### WHAT IS REQUIRED
Wherever the word "each" appears in a line of the records, copy that line.

Entries taken from a collection:
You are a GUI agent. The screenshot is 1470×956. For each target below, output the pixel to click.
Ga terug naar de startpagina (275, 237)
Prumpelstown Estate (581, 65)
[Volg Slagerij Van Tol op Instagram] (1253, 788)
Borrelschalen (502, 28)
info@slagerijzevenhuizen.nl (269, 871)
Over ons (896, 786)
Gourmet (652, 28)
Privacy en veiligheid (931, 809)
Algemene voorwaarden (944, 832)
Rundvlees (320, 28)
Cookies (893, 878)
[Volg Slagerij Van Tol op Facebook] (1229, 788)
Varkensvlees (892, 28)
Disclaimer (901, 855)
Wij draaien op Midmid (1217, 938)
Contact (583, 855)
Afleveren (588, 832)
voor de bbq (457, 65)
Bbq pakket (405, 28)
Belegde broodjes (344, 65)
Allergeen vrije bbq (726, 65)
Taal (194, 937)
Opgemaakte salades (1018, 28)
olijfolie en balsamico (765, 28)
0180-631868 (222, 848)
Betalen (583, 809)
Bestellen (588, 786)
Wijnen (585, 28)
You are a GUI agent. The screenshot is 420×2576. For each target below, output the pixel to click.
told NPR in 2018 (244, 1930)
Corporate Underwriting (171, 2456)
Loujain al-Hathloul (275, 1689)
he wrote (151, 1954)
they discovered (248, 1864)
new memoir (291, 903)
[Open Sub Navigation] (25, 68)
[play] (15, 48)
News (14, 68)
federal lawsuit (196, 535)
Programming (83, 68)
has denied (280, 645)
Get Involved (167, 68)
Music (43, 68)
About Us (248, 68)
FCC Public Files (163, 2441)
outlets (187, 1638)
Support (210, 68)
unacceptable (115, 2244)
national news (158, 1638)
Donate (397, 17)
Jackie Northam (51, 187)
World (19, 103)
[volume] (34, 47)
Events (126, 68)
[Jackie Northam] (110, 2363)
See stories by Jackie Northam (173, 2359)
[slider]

### THE ANSWER
You are a GUI agent. The screenshot is 1470×956. For each target below, output the pixel to click.
You are a GUI agent. The screenshot is 420×2576. For each target below, output the pixel to click.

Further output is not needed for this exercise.